╭─ RECORDS SHOWN
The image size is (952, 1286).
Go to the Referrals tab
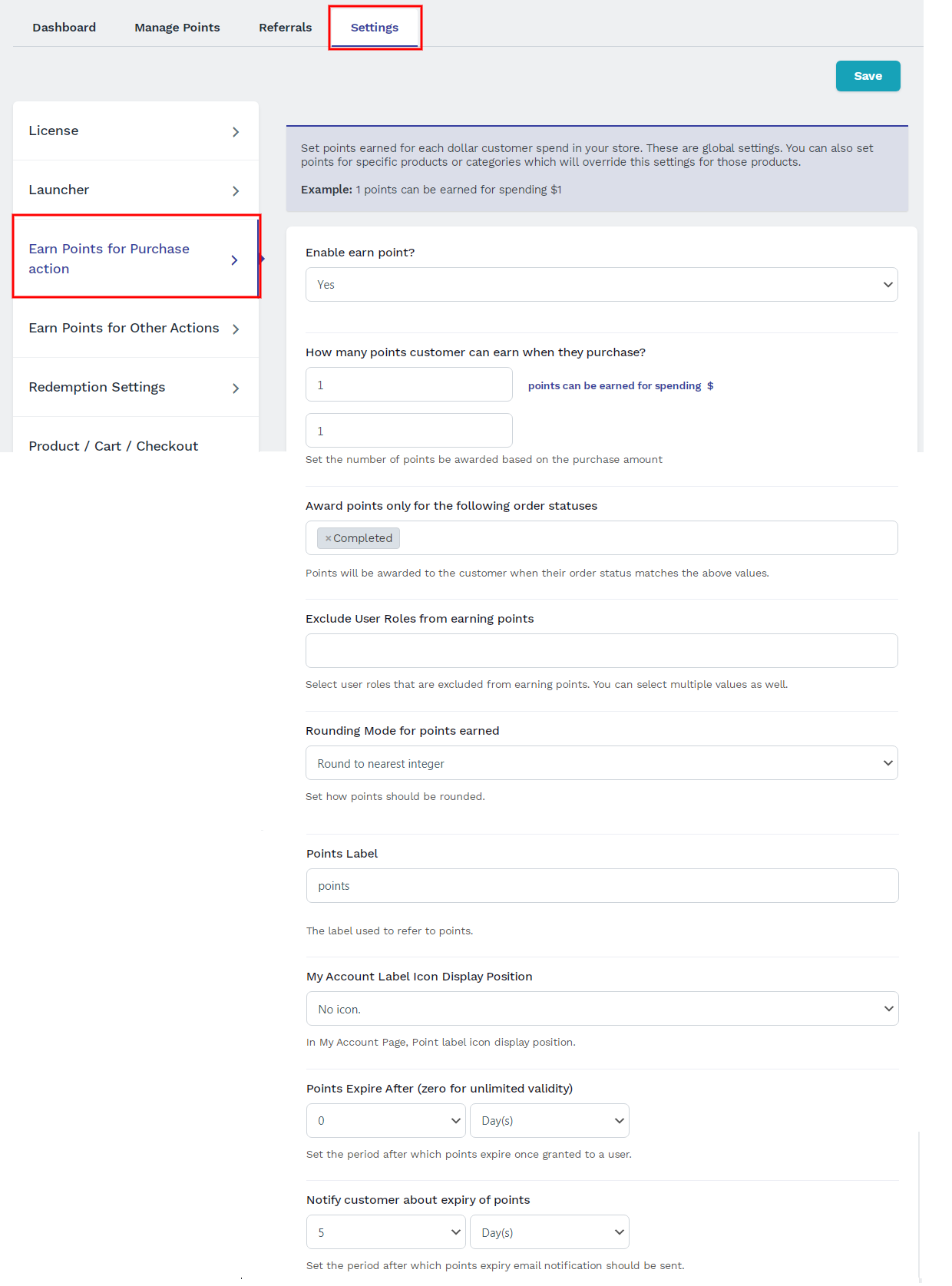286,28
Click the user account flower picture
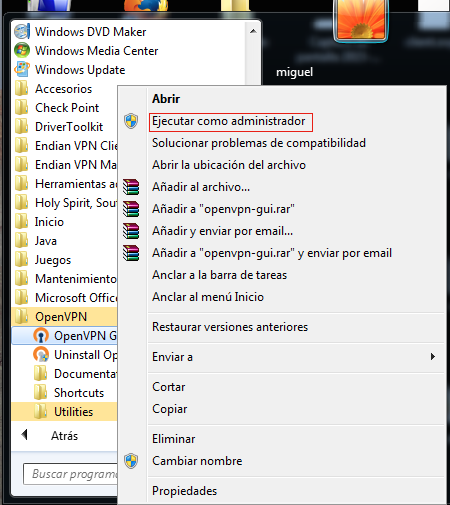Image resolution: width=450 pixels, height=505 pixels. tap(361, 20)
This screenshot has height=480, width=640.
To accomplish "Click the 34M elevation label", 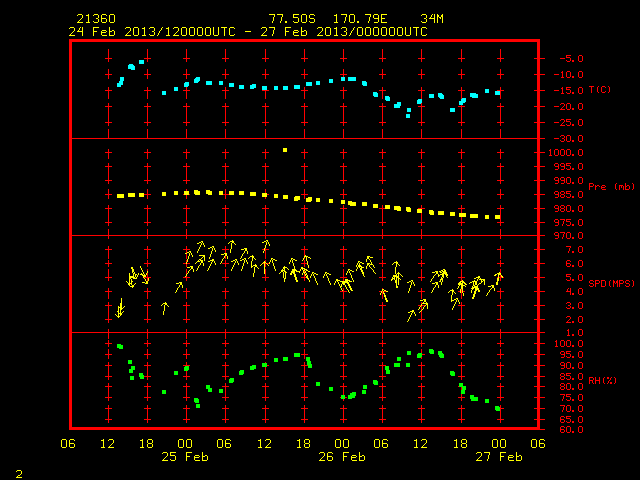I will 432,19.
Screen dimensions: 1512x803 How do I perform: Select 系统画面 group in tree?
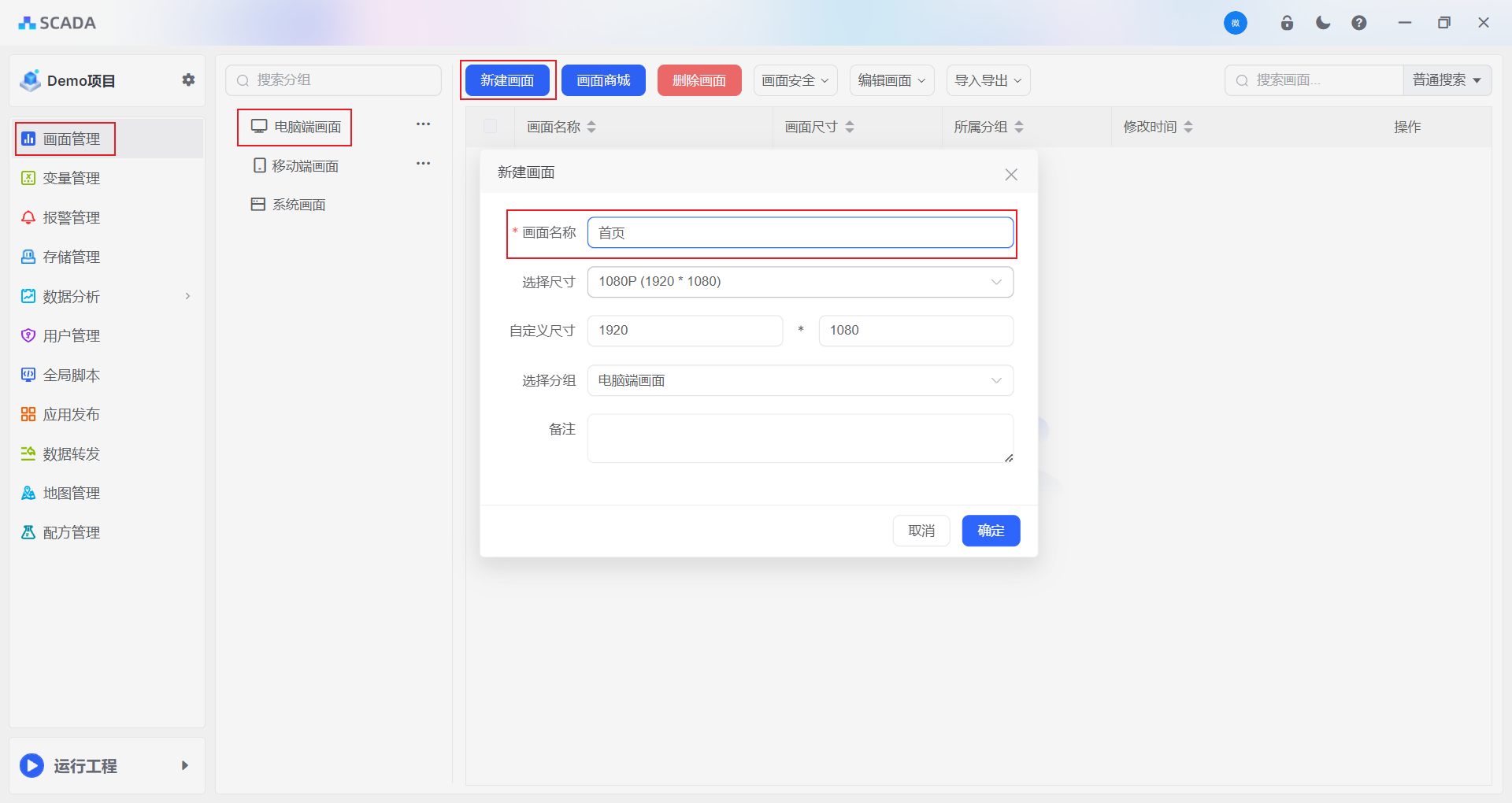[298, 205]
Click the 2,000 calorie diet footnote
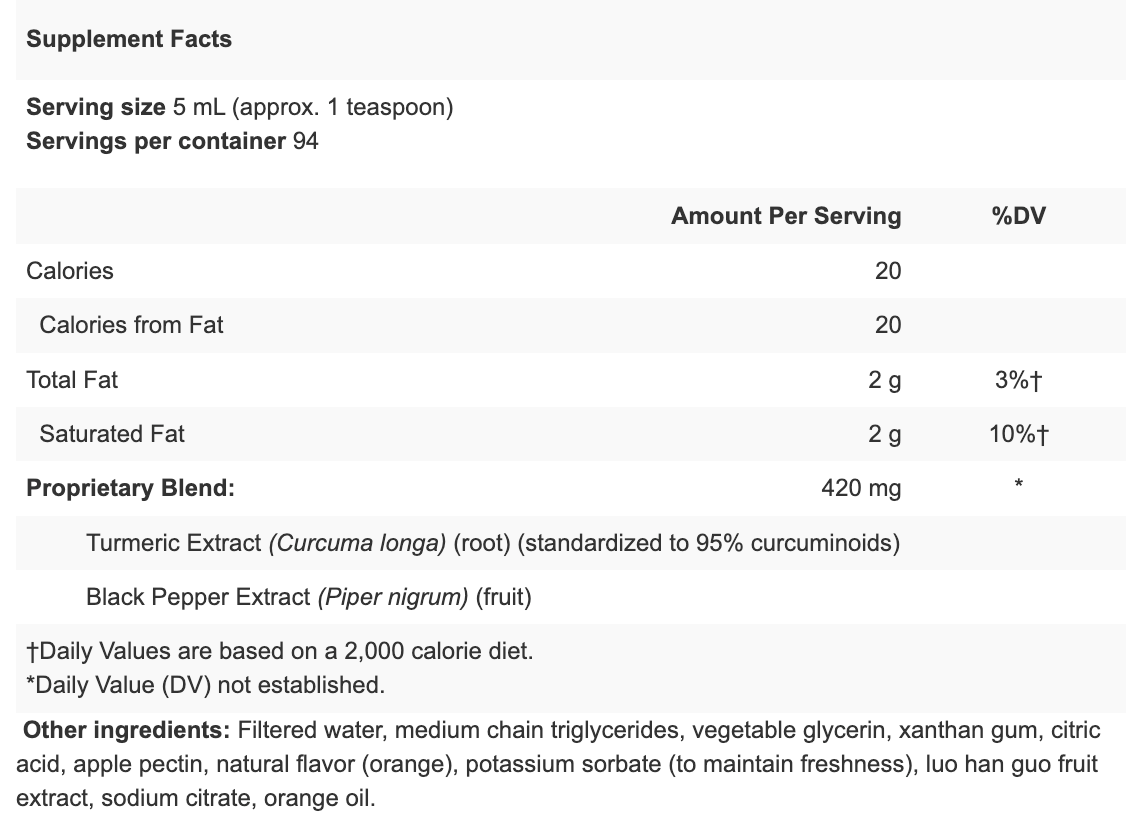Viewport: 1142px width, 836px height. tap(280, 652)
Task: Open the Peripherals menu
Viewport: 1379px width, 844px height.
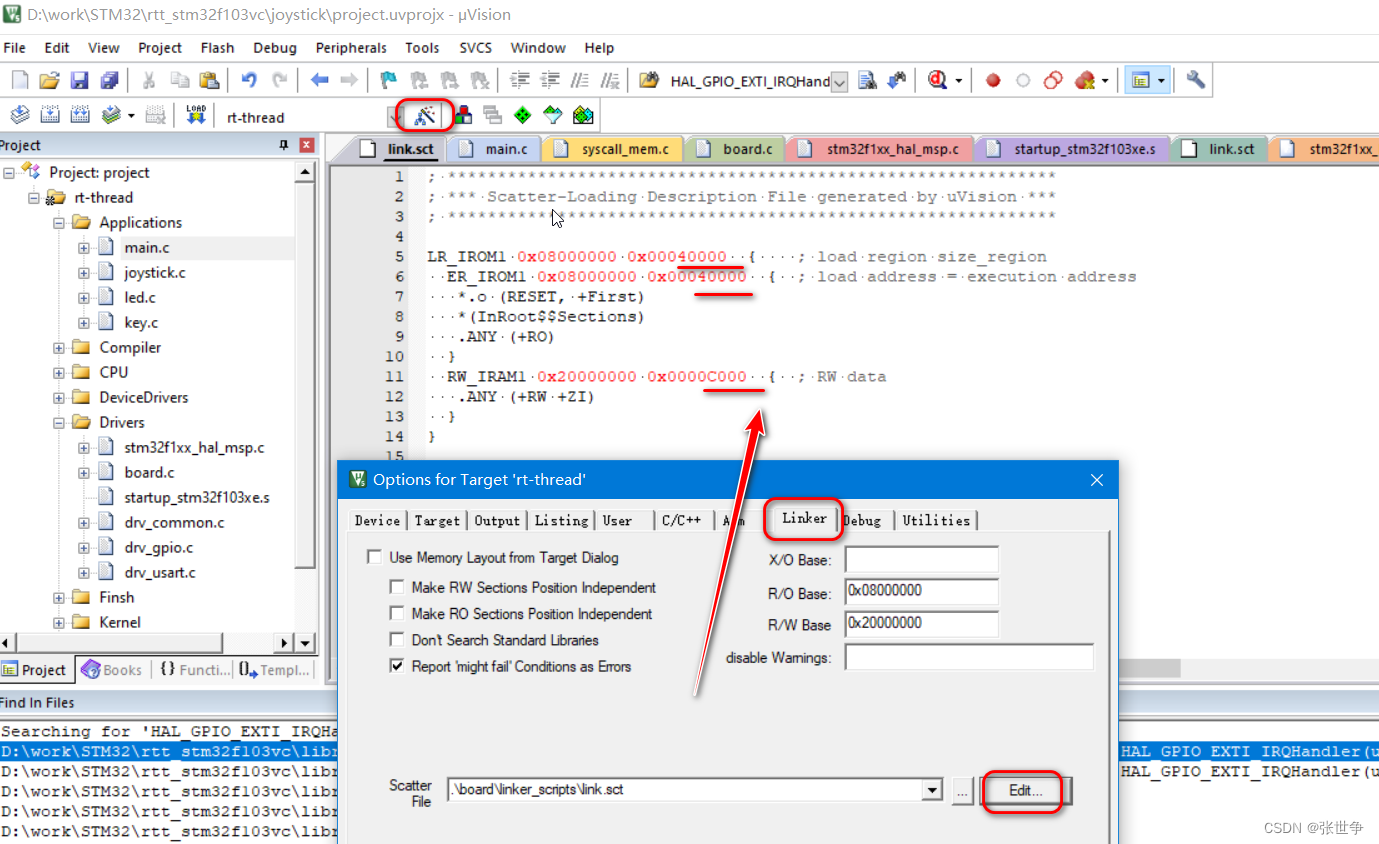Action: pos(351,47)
╰─
*WHAT IS NEEDED*
Substitute "Settings menu" for "Peripherals menu" in the lines from the one holding "Screen dimensions: 1512x803" through the last line above, both ends included, and change nothing else. Leave the pictures out of your answer.

*RESULT BELOW*
Screen dimensions: 1512x803 How do I perform: Select 系统画面 group in tree?
[298, 205]
Click the 2,000 calorie diet footnote
Viewport: 1142px width, 836px height. tap(280, 652)
Task: Open the Settings menu
Viewport: 1379px width, 844px height.
Action: pos(351,47)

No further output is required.